MSU crystal–induced neutrophil migration was studied in the murine air-pouch model. Release of chemokines, S100A8, S100A9, and S100A8/A9 in response to MSU crystals was quantified by enzyme-linked immunosorbent assays. Recruited cells were counted following acetic blue staining, and the subpopulations were characterized by Wright-Giemsa staining of cytospins.
MSU crystals induced the accumulation of neutrophils following injection in the air pouch, which correlated with the release of the chemokines CXCL1, CXCL2, CCL2, and CCL3. However, none of these was found to play an important role in neutrophil migration induced by MSU crystals by passive immunization with antibodies directed against each chemokine. S100A8, S100A9, and S100A8/A9 were also found at high levels in the pouch exudates following injection of MSU crystals.

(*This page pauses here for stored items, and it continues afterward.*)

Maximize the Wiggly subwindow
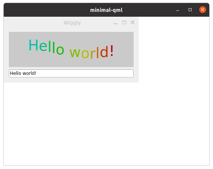213x169 pixels. 124,22
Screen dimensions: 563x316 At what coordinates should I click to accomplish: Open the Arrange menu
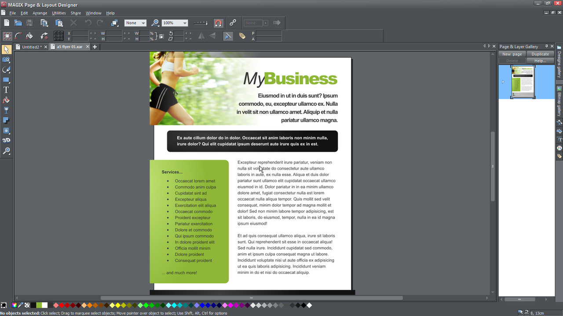(x=40, y=13)
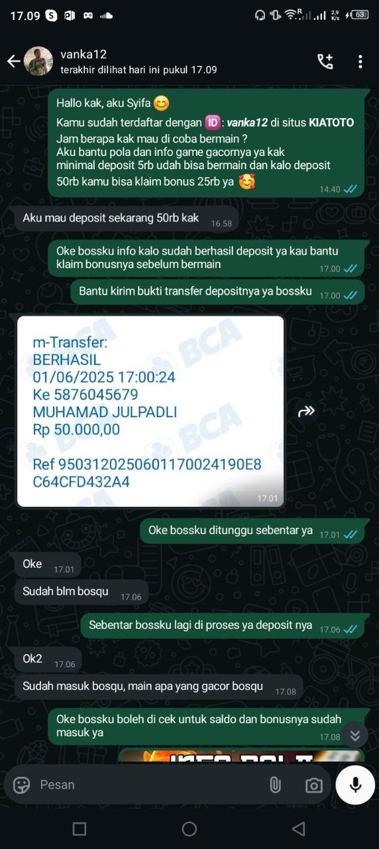
Task: Attach a file with the paperclip icon
Action: pyautogui.click(x=275, y=785)
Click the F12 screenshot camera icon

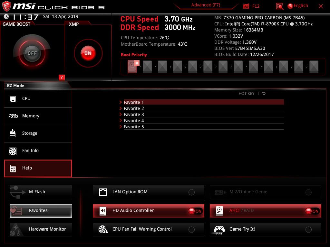pos(246,6)
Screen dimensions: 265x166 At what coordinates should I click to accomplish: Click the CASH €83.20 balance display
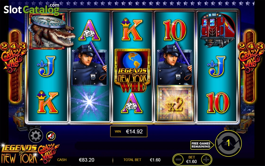[x=75, y=160]
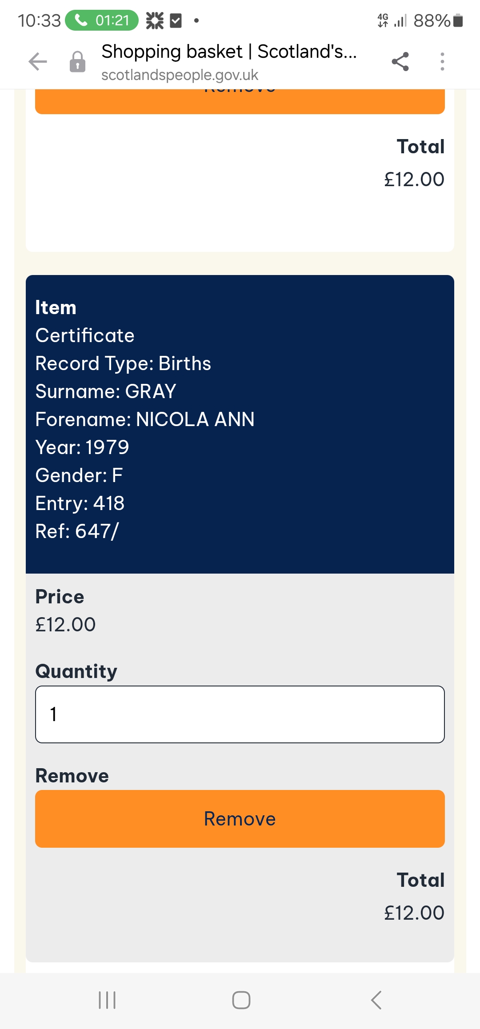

In addition, injection of S100A8, S100A9, or S100A8/A9 led to the accumulation of neutrophils in the murine air pouch, demonstrating their proinflammatory activities in vivo. Passive immunization with anti-S100A8 and anti-S100A9 led to a total inhibition of the accumulation of neutrophils. Finally, S100A8/A9 was found at high concentrations in the synovial fluid of patients with gout.
S100A8 and S100A8/A9 are essential to neutrophil migration induced by MSU crystals. These results suggest that they might be involved in the pathogenesis of gout.